• THE DATA:
--

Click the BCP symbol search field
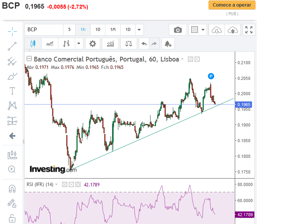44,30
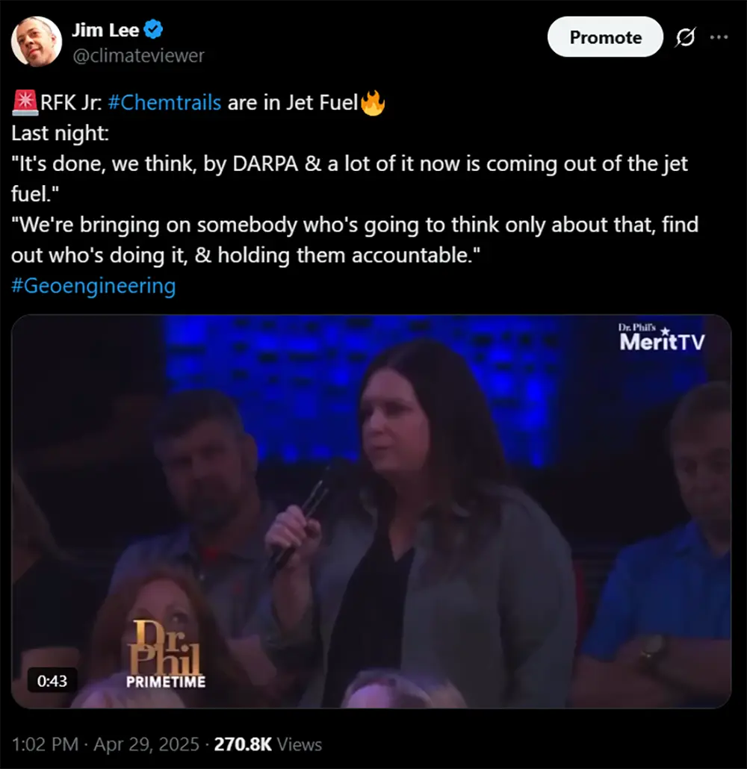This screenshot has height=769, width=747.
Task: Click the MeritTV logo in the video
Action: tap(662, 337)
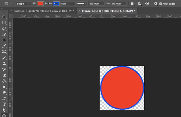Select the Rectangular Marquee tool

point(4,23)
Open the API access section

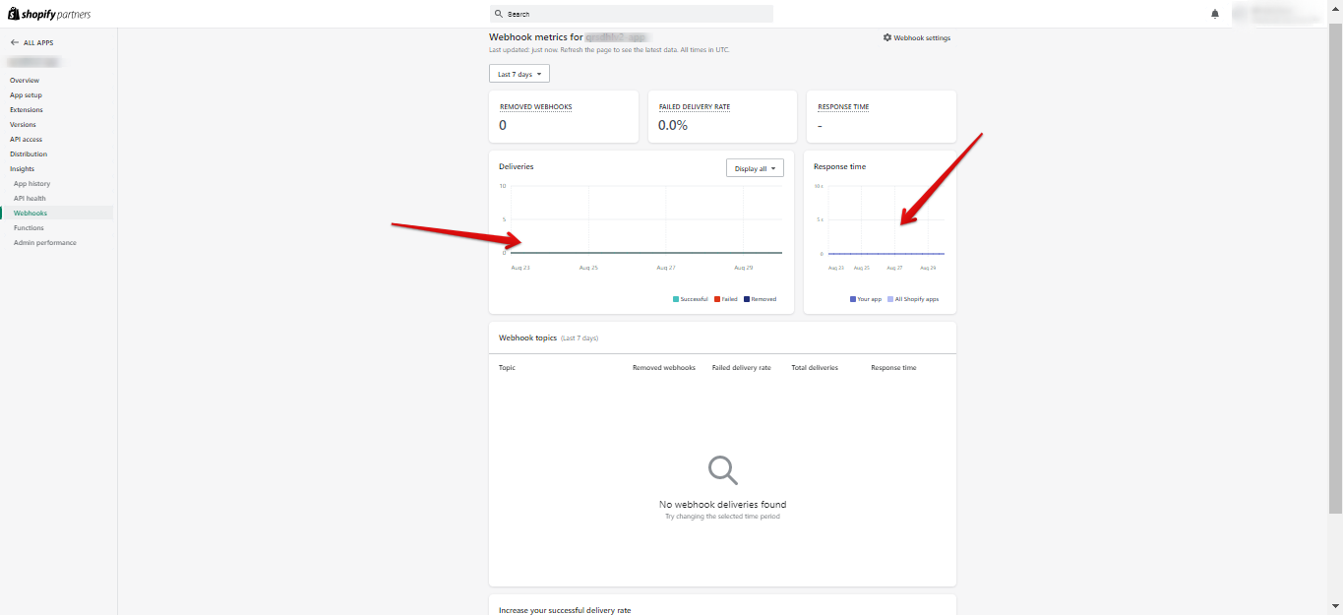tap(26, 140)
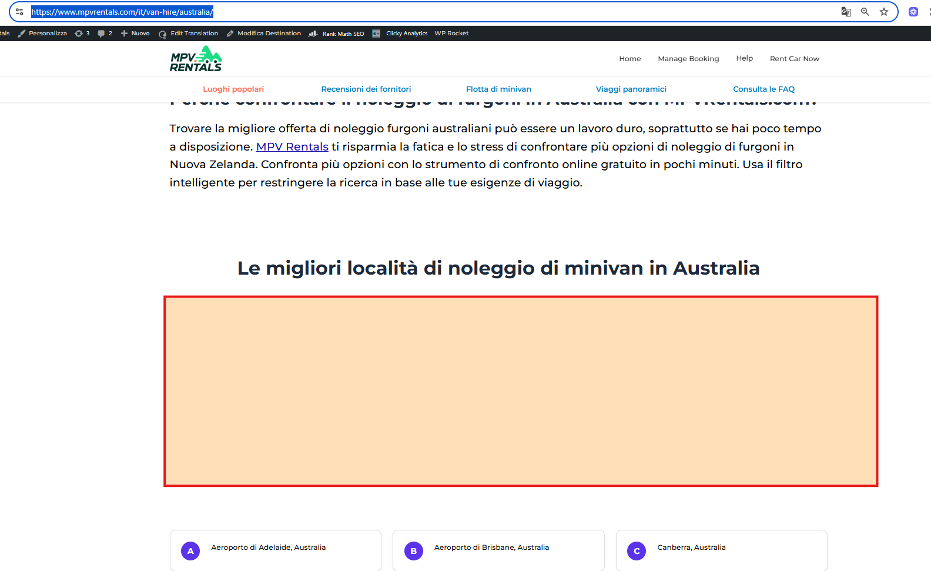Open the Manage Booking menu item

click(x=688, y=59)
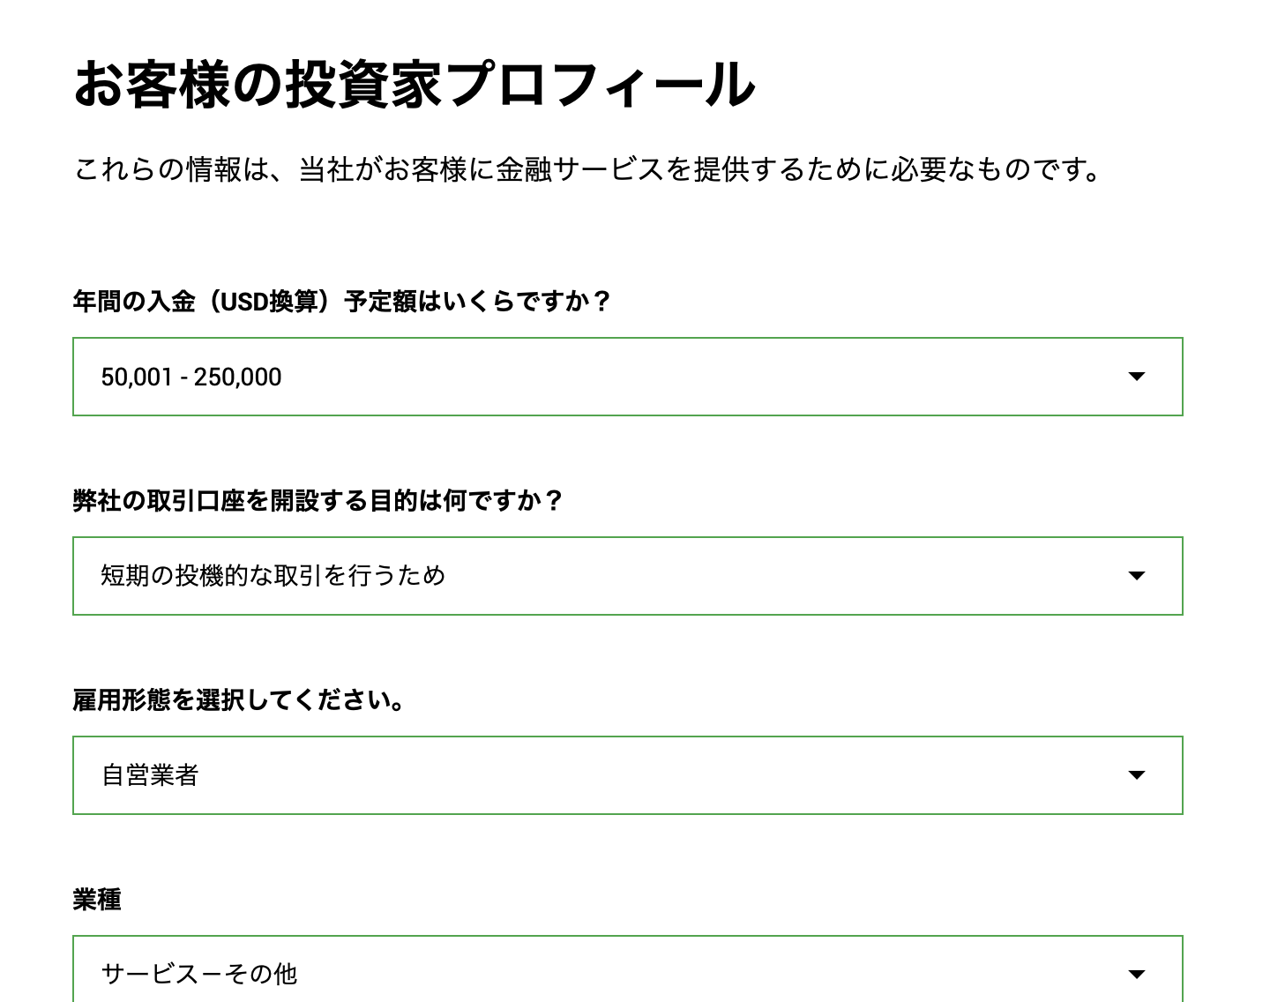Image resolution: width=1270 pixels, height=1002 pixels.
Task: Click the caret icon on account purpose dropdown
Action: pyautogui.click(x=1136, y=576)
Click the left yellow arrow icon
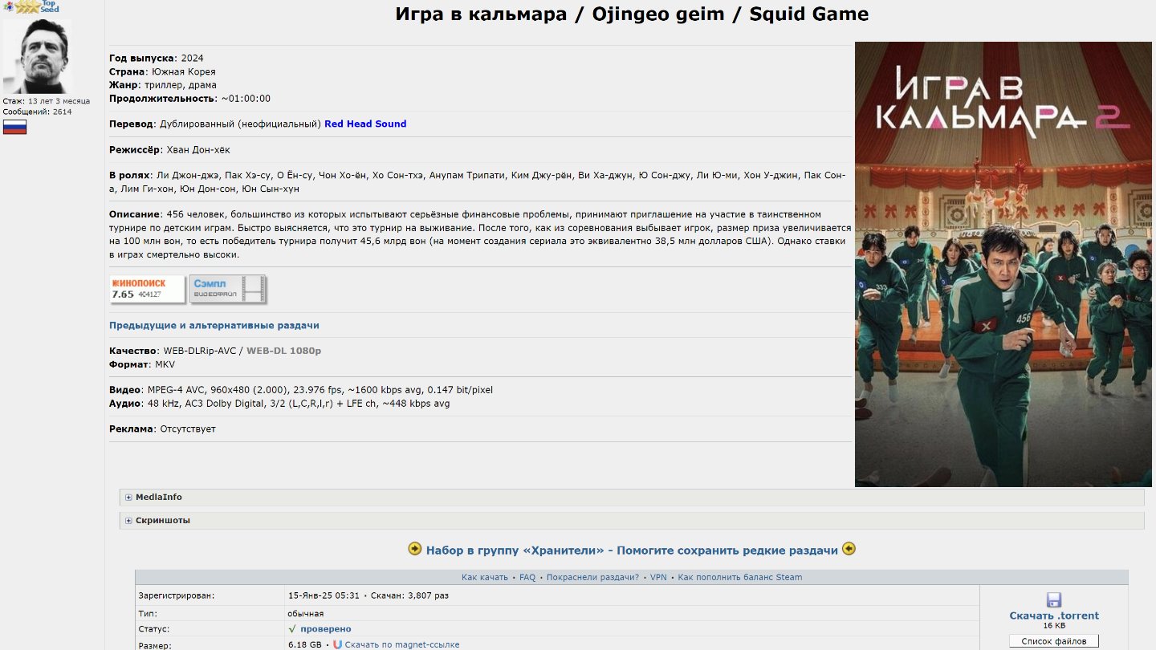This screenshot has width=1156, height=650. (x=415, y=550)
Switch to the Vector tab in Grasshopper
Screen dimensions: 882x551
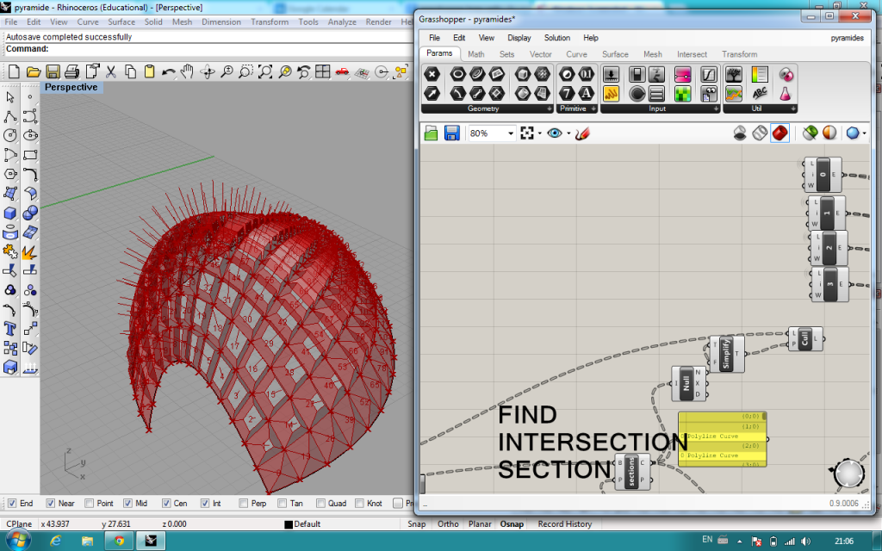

--

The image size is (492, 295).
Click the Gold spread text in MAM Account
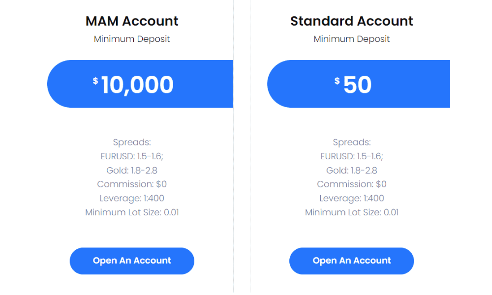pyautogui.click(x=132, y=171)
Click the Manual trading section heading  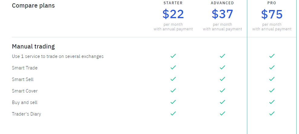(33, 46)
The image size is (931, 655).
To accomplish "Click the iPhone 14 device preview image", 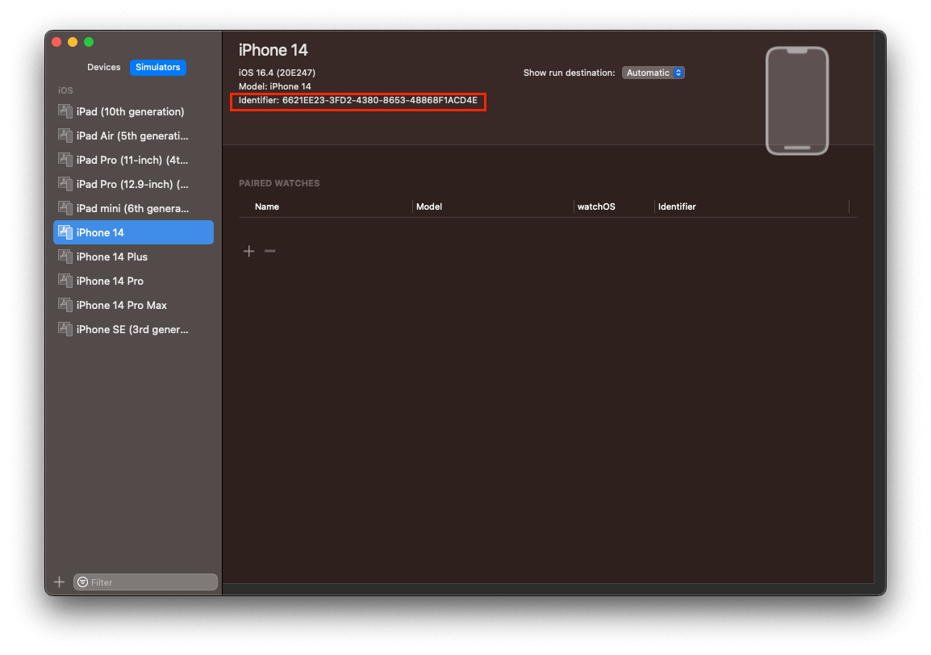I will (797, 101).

--

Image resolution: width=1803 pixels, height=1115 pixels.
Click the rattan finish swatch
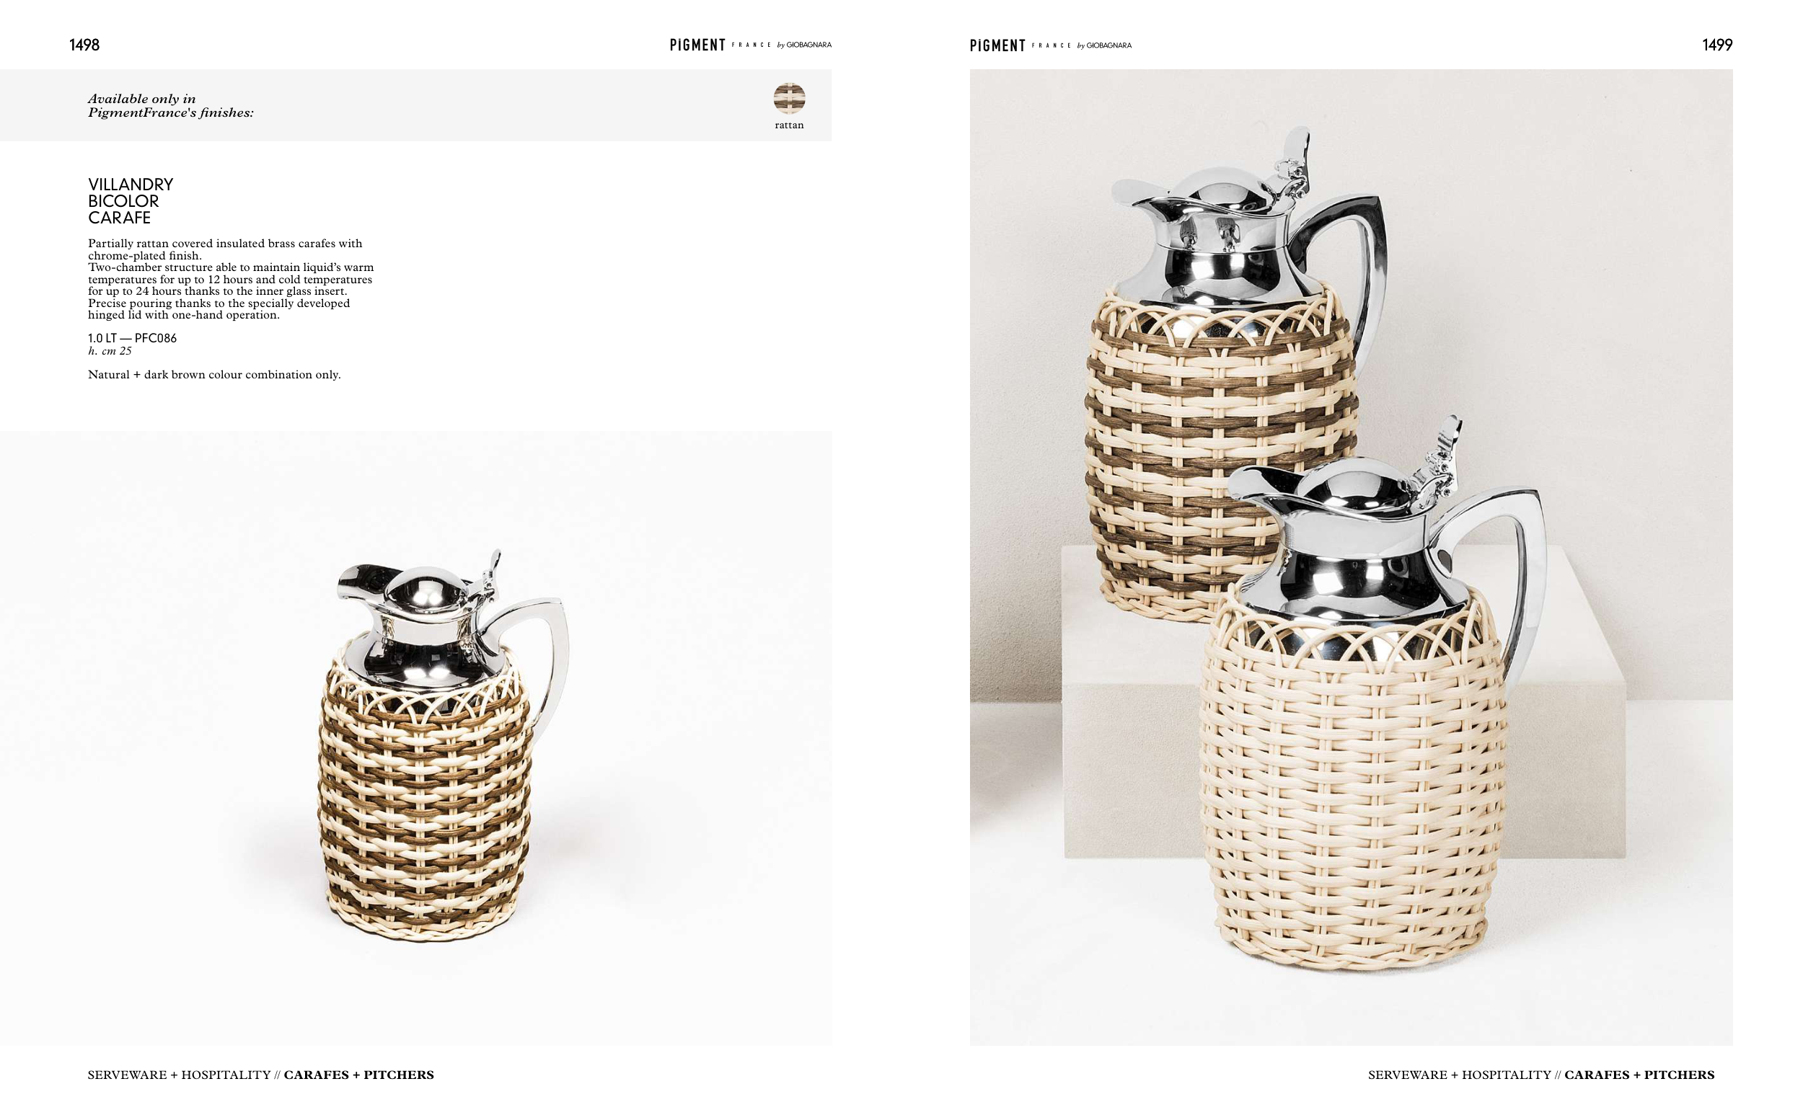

--

Copy the rows from the line with "Click the left yellow arrow icon" up to and including the line with "Screen dimensions: 882x551", reproducing them word for word. Omit the pictures from your answer.

• ANSWER TO THIS EXERCISE:
Click the left yellow arrow icon
This screenshot has width=1156, height=650. (x=415, y=550)
Switch to the Vector tab in Grasshopper
Screen dimensions: 882x551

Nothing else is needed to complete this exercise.